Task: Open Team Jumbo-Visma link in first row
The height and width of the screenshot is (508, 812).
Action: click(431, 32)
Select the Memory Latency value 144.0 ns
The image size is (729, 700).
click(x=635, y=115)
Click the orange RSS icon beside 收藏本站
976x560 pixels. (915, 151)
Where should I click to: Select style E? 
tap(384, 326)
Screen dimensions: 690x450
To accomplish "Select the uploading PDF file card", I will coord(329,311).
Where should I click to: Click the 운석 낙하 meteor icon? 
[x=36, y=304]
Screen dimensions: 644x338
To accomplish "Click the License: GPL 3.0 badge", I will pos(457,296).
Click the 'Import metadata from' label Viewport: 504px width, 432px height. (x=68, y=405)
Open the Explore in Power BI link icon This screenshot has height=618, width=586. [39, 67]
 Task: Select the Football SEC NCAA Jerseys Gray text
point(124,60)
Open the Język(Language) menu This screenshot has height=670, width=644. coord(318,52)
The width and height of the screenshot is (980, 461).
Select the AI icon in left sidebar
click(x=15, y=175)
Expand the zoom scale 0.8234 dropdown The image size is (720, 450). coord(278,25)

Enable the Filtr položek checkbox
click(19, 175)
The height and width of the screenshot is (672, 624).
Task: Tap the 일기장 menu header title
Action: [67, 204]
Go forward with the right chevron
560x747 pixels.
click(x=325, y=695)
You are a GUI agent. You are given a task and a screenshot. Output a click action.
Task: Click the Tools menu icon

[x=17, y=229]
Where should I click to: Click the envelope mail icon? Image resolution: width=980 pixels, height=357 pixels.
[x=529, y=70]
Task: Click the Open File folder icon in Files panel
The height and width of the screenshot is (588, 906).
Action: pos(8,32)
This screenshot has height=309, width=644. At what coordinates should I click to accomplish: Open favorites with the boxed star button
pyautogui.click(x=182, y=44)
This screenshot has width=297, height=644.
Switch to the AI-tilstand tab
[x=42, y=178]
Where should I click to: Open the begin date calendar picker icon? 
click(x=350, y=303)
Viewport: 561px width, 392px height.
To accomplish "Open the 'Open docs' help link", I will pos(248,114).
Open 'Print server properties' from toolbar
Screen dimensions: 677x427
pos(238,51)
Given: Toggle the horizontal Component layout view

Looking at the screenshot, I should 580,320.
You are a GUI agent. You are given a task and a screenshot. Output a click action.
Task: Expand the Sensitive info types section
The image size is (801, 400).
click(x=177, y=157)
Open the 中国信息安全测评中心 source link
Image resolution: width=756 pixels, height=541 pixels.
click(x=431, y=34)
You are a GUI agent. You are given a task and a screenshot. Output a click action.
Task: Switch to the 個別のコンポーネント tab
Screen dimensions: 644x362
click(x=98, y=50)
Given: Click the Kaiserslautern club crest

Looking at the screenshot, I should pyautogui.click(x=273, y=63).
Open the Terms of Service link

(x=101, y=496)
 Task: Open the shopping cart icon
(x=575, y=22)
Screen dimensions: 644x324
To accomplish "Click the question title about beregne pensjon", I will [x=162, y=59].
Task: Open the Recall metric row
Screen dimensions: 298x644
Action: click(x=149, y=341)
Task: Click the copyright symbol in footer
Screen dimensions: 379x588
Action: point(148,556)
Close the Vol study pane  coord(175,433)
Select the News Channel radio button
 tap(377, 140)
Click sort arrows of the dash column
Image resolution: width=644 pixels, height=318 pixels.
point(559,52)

» What you will do
All of the material above should be printed again exactly as it is.

» Solution for this task
Task: Open Team Jumbo-Visma link in first row
The height and width of the screenshot is (508, 812).
Action: click(431, 32)
Select the Memory Latency value 144.0 ns
The image size is (729, 700).
click(x=635, y=115)
Click the orange RSS icon beside 收藏本站
976x560 pixels. (915, 151)
Where should I click to: Select style E? 
tap(384, 326)
Screen dimensions: 690x450
To accomplish "Select the uploading PDF file card", I will coord(329,311).
Where should I click to: Click the 운석 낙하 meteor icon? 
[x=36, y=304]
Screen dimensions: 644x338
To accomplish "Click the License: GPL 3.0 badge", I will pos(457,296).
Click the 'Import metadata from' label Viewport: 504px width, 432px height. (x=68, y=405)
Open the Explore in Power BI link icon This screenshot has height=618, width=586. [39, 67]
 Task: Select the Football SEC NCAA Jerseys Gray text
point(124,60)
Open the Język(Language) menu This screenshot has height=670, width=644. coord(318,52)
The width and height of the screenshot is (980, 461).
Select the AI icon in left sidebar
click(x=15, y=175)
Expand the zoom scale 0.8234 dropdown The image size is (720, 450). coord(278,25)

Enable the Filtr položek checkbox
click(19, 175)
The height and width of the screenshot is (672, 624).
Task: Tap the 일기장 menu header title
Action: [67, 204]
Go forward with the right chevron
560x747 pixels.
click(x=325, y=695)
You are a GUI agent. You are given a task and a screenshot. Output a click action.
Task: Click the Tools menu icon

[x=17, y=229]
Where should I click to: Click the envelope mail icon? Image resolution: width=980 pixels, height=357 pixels.
[x=529, y=70]
Task: Click the Open File folder icon in Files panel
The height and width of the screenshot is (588, 906).
Action: pos(8,32)
This screenshot has height=309, width=644. At what coordinates should I click to accomplish: Open favorites with the boxed star button
pyautogui.click(x=182, y=44)
This screenshot has width=297, height=644.
Switch to the AI-tilstand tab
[x=42, y=178]
Where should I click to: Open the begin date calendar picker icon? 
click(x=350, y=303)
Viewport: 561px width, 392px height.
To accomplish "Open the 'Open docs' help link", I will pos(248,114).
Open 'Print server properties' from toolbar
Screen dimensions: 677x427
pos(238,51)
Given: Toggle the horizontal Component layout view

Looking at the screenshot, I should 580,320.
You are a GUI agent. You are given a task and a screenshot. Output a click action.
Task: Expand the Sensitive info types section
The image size is (801, 400).
click(x=177, y=157)
Open the 中国信息安全测评中心 source link
Image resolution: width=756 pixels, height=541 pixels.
click(x=431, y=34)
You are a GUI agent. You are given a task and a screenshot. Output a click action.
Task: Switch to the 個別のコンポーネント tab
Screen dimensions: 644x362
click(x=98, y=50)
Given: Click the Kaiserslautern club crest

Looking at the screenshot, I should pyautogui.click(x=273, y=63).
Open the Terms of Service link

(x=101, y=496)
 Task: Open the shopping cart icon
(x=575, y=22)
Screen dimensions: 644x324
To accomplish "Click the question title about beregne pensjon", I will [x=162, y=59].
Task: Open the Recall metric row
Screen dimensions: 298x644
Action: click(x=149, y=341)
Task: Click the copyright symbol in footer
Screen dimensions: 379x588
Action: point(148,556)
Close the Vol study pane  coord(175,433)
Select the News Channel radio button
 tap(377, 140)
Click sort arrows of the dash column
Image resolution: width=644 pixels, height=318 pixels.
point(559,52)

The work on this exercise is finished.